Thorsdottir lacked any fairy gifts for detecting lies, but she knew wounded pride when she heard it. “I think I know who did it. Same person who hacked my rig.”
Rory stared at her. Jaed stared at her. Thorsdottir supposed Rose might be staring at her, too.
“I think it’s Rose.” Thorsdottir waved a hand at the screen with the classified documentation. “Somehow. The seal closed me off from you, and the emergency teslas lit me a path here—”
“Did you just give the weapon a name?” Rory interrupted.
“That’s what they call themself. I don’t know if they’re one plant or all of them. Or all the nanomecha collectively. Anyway. We had a, uh, conversation before you arrived. Kind of. That’s how I found the footage of the xenos in the first place. Rose showed them to me, when they asked for help. Rose is afraid of them.”
“Fear is for sentients,” Rory said drily. “At best, I’m guessing the nanomecha in those roses is networking to increase their processing power, with some rudimentary arithmantic defensive hexes programmed in.”
“Rose is a person. Look.” Thorsdottir pointed at the screen. “Let’s talk to them. Rose. Did you bring me here?”
yes
Rory’s face blanked in an appropriate expression of shock just barely contained by years of diplomacy. Thorsdottir hoped her own expression of told you so was similarly contained.
“Why did you bring me here?”
help
Thorsdottir looked at Rory and raised both eyebrows. “See?”
Rory pursed her lips in an expression eerily reminiscent of the Vizier, which indicated an unwillingness to pursue the current line of conversation. “If your Rose is concerned about the xenos, they’ve got reason. The battle-hex that decompressed the bridge and killed the turing was highly sophisticated. The fighting in the corridors was devastating. I mean, they have handheld plasma weapons, which means they’ve solved the Sendarin-Wu constant problem. Arithmancers of that caliber would have nothing to fear from, well, anyone, except the k’bal, and they are pacifists. They would be able to destroy these
roses easily.”
Jaed scoffed. “They still left without Rose, so maybe they’re not as amazing as you seem to think.”
“I don’t think they’re amazing. I just. How can you not admire that level of arithmantic expertise?”
“Because they ripped people apart,” Jaed said flatly. “Because they decompressed a whole bridge. Or doesn’t it count if it’s Tadeshi they killed?”

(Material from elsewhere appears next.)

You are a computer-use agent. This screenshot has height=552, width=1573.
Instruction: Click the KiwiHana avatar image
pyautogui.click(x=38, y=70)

Thorsdottir cleared her throat. “We all agree that something made the xenos leave. So either they weren’t after Rose at all, or they didn’t know what to look for, or something here scared them off. Rose hacked all our hardsuits. Maybe they can do that to the xenos, too. And we don’t even know if they, the xenos, breathe oxygen. A suit breach for them might be lethal.”
“Maybe.” Rory frowned down at her helmet, which she had set on the console beside the keyboard. “Maybe you’re right, Jaed. Maybe we got lucky.”
Jaed looked surprised. He side-eyed Thorsdottir, as if checking that she’d heard the same admission. “Oh. Well. So how do we bring these roses back with us? I don’t think these tubes are going to fit on Vagabond.”
“We don’t.” Rory’s face was composed again. “The roses are genocide-flowers. Anyone who gets them will want to use them. Therefore, no one can have them, and that means we’ve got to destroy them.”
Thorsdottir opened her mouth to protest, but Jaed was faster. “Come on, Rory. You don’t just—you can’t mean that!”